女の子と付き合ったことなんてないんだ、と困ったような顔で彼が言っていたのは、いつのことだったっけ。一回目のデートの時だったかもしれないし、お付き合いを始めた直後だったかもしれない。ここで重要なのは、そんなことが朧げになってしまうほどに当也くんは持て成し上手だということなのである。

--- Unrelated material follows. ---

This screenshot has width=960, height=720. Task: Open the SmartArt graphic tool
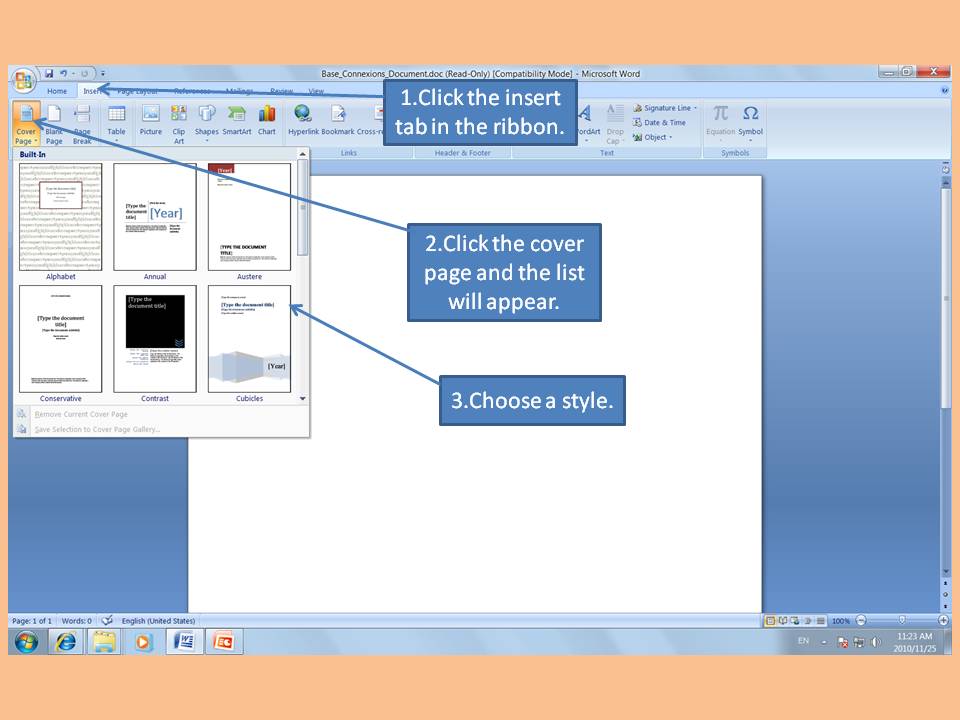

世間様で言う所の、バレンタインデー。本人からそうとは言わないけど、好物は甘味全般、そして好きでやってる且つ人並み以上に出来ることは料理、なんて女子からしたら恨めしいスペックを持ち合わせた彼を相手にして、腹痛必至の危険物は絶対に渡せない。何を隠そう、私は料理が苦手なのである。千晶のように、練習すればなんとかなるもんだよ、なんて能天気に言ってられない。あの子は努力家だし元々そんなに苦手じゃないから、そんなことが言えるのだ。我ながら私は料理が向いてないと思うし、上手くいったと思えるものでも当也くんには渡したくない。だって、当也くんが作った方が絶対美味しいんだもん。結論、手作りに拘る必要はないんじゃないかと当也くん本人に言い訳を重ねた末に、ちょっと高級な有名店のチョコを用意した。それでもきっと彼は喜んでくれる、だって甘いものは好きだし、私がしたことで彼が嫌な顔をしたことはないから。それが良いことなのか悪いことなのか、は置いておいて。
「……混んでる」
「並ぶ?」
「どうしようか」
「せっかく来たしさ、ねっ」
「うん。ここ、入りなよ」
当たり前のように、当也くんは私を前に通してくれる。こっちから手を握る勇気はない私は、本当は斜め前でいちゃついてるカップルみたいに横に二人並んでべたべたしてみたりもしたいけど、ありがとうを言って彼の前にするりと並ぶしかないのだ。せめてもの抵抗として、みんなが前を向いて並んでいる列の中で一人後ろを向いて、彼と向かい合わせになるくらいのことしか出来ない。それだって、充分に恥ずかしいのに。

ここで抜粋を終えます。